Progesterone is a female gonadal steroid hormone synthesized in the ovary. The progesterone receptor (PR) that specifically binds progesterone is member of the steroid receptor superfamily of nuclear receptors. The A form (PR-A) is a 164-amino acid N-terminally truncated version of the B form (PR-B). Unliganded PR is localized in the cytoplasm as well in the nucleus. Hormone binding to PR induces a conformational shift followed by dimerization into a complex that accumulates in the nucleus. In the nucleus PR activates and represses transcription of a range of target genes. Mice lacking PR exhibit reproductive abnormalities, incomplete mammary gland development,and impaired thymic function and sexual behavior. Clinically, progestational agents are used in oral contraceptives, menopausal hormone replacement, and treament of endometrial hyperplasia and breast cancer. The PR redistribution assay is based on human PR-B fused to EGFP and monitors translocation of EGFP-PR from the cytoplasm to the nucleus using progesterone as a reference compound. In addition to nuclear translocation, progesterone and other ligands induce accumulation of EGFP-PR in nuclear foci.

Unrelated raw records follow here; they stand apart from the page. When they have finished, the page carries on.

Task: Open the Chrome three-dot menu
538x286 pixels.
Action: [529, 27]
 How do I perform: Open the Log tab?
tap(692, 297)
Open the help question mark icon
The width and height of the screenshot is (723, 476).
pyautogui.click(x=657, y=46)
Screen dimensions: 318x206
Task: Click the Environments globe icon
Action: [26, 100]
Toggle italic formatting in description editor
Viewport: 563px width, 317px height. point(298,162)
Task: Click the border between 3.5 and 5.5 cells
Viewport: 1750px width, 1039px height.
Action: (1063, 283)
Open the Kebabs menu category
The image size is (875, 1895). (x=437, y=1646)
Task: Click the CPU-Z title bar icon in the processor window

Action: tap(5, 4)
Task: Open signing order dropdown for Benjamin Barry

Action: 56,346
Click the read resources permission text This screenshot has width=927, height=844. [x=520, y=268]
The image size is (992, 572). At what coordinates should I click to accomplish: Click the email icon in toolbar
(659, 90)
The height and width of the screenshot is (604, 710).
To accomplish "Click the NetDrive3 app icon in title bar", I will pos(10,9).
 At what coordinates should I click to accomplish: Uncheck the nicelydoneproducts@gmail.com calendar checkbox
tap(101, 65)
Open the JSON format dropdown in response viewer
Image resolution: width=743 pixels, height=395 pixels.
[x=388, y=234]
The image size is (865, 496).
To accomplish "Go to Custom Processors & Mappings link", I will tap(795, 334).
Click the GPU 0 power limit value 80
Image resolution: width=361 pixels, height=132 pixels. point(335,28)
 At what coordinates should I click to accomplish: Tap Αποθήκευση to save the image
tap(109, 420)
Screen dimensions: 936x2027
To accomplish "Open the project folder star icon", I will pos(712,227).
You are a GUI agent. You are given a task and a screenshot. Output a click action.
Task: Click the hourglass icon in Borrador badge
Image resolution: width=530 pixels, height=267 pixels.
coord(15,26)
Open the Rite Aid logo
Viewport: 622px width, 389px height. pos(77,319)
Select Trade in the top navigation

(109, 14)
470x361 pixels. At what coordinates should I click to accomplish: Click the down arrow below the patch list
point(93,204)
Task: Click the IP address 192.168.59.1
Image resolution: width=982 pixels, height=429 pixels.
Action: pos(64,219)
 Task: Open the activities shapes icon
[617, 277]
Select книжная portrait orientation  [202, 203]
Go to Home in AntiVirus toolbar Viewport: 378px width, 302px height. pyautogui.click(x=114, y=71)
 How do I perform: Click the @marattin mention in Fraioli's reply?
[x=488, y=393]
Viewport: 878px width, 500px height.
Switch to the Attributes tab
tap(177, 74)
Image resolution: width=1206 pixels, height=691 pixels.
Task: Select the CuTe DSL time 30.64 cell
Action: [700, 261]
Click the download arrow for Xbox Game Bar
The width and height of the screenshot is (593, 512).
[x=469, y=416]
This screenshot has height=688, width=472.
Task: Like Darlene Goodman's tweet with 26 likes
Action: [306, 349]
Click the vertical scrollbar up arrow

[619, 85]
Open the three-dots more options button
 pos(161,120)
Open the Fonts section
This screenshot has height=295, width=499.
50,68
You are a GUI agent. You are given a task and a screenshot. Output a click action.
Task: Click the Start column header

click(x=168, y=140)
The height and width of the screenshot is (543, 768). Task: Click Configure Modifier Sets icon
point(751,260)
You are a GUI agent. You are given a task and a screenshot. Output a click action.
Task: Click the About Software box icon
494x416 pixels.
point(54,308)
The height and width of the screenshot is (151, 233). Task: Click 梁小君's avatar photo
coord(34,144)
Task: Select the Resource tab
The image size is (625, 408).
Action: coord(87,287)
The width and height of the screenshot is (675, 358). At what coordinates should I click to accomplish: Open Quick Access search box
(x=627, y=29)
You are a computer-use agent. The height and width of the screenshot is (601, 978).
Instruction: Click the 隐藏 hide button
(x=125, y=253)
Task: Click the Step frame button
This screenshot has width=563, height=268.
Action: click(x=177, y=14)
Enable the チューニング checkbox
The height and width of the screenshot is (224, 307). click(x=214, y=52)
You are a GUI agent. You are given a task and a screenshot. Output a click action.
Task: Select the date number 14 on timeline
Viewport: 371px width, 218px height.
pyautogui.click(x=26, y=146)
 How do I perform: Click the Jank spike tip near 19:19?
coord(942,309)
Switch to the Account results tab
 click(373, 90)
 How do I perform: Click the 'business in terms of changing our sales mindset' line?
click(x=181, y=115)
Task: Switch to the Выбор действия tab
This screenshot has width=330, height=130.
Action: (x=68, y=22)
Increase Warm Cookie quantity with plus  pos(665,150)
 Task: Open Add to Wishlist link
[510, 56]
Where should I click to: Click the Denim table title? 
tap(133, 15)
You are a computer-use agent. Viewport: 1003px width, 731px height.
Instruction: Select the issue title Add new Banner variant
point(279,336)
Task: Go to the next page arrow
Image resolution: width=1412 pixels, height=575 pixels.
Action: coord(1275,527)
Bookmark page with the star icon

Figure 1. Nuclear translocation and foci formation of EGFP-PR. Cells were treated with 30 nM progesterone for 30 min (right panel) or untreated (DMSO control, left panel). This causes EGFP-PR to disappear from the cytoplasm and accumulate in the nucleus; this altered distribution is detected by the image analysis algorithm.

Figure 2. Concentration response curve in the PR assay: Progesterone concentration response in the PR agonist assay (n=16). The EC₅₀ is approximately 0.8 nM. Concentration response was measured in 9 point half log dilution series. Cells were treated with progesterone for 30 min. Cells were then fixed and nuclear foci formation was measured using the Cellomics ArrayScan V^TI Reader and the Redistribution V3 BioApplication. % activity was calculated relative to the positive (30 nM progesterone) and negative control (0.25% DMSO).